Parassiti del corallo. − Questi alberelli-animali subiscono l'attacco di minuscoli quanto feroci parassiti; i più frequenti sono ventotto: sette molluschi e ventuno spugnette. Quelli che producono i maggiori danni sono una piccola conchiglia, la Pseudo-simnia Carnea (17 mm al massimo), e una spugnetta perforante, la Cliona Sarai.
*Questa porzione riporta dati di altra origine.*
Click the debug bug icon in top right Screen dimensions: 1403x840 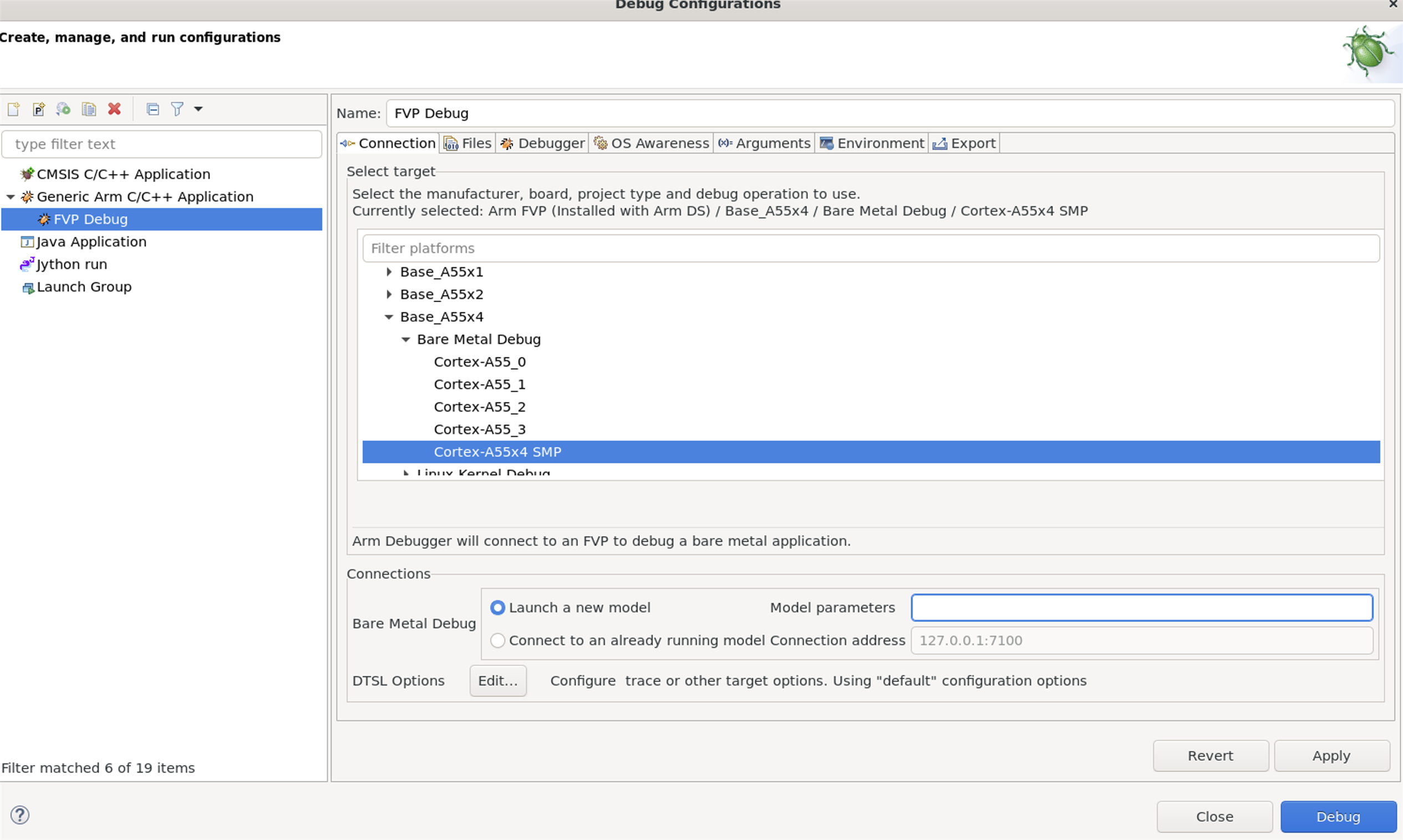(1365, 55)
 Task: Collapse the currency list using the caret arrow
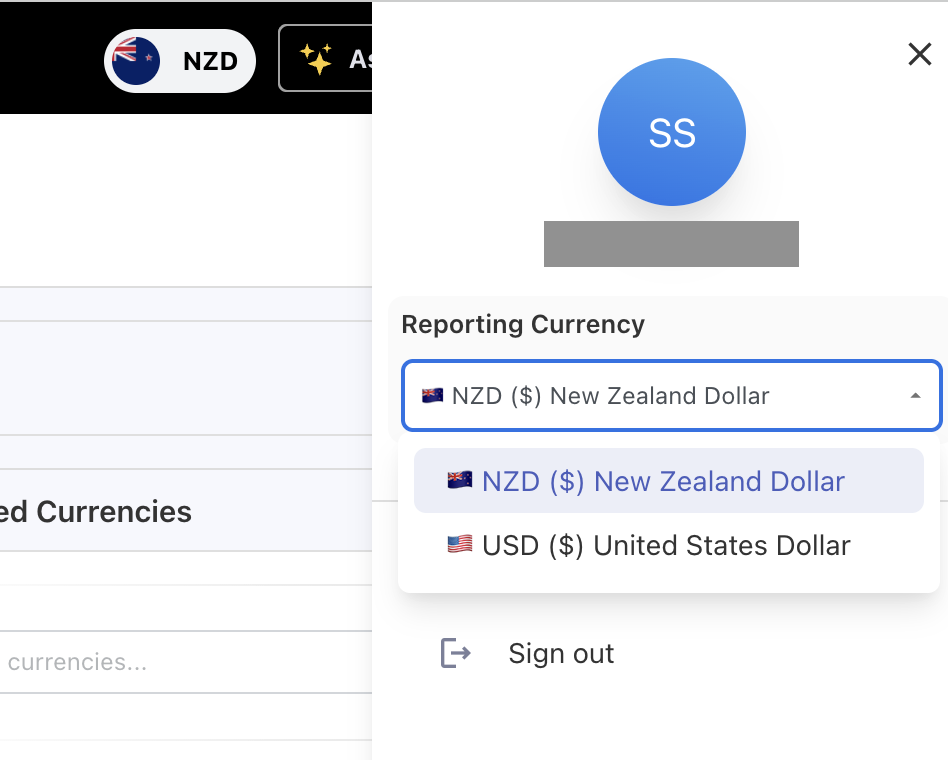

Banchi e giacimenti. − Sono così denominate quelle zone sottomarine in cui si trova il Corallium. Il banco vero e proprio indica la zona su cui nascono, si sviluppano e riproducono le colonie coralligene viventi; il relativo c. è, quindi, ''vivo''. I banchi assumono differenti denominazioni a seconda della loro estensione, della morfologia, dell'inclinazione, ecc. Il giacimento invece è un enorme deposito di c. ''decaduto'' (cioè morto) trasportatovi, nel corso di decenni o secoli, dalle correnti sottomarine. Nei recenti anni 1981 e 1983 si sono verificati due ritrovamenti di giacimenti; il primo nelle acque dell'isola di Alboran (Spagna), a opera di una nave aragostiera siciliana; il secondo lungo la corrente di Pantelleria, nei pressi dei famosi giacimenti scoperti a fine Ottocento.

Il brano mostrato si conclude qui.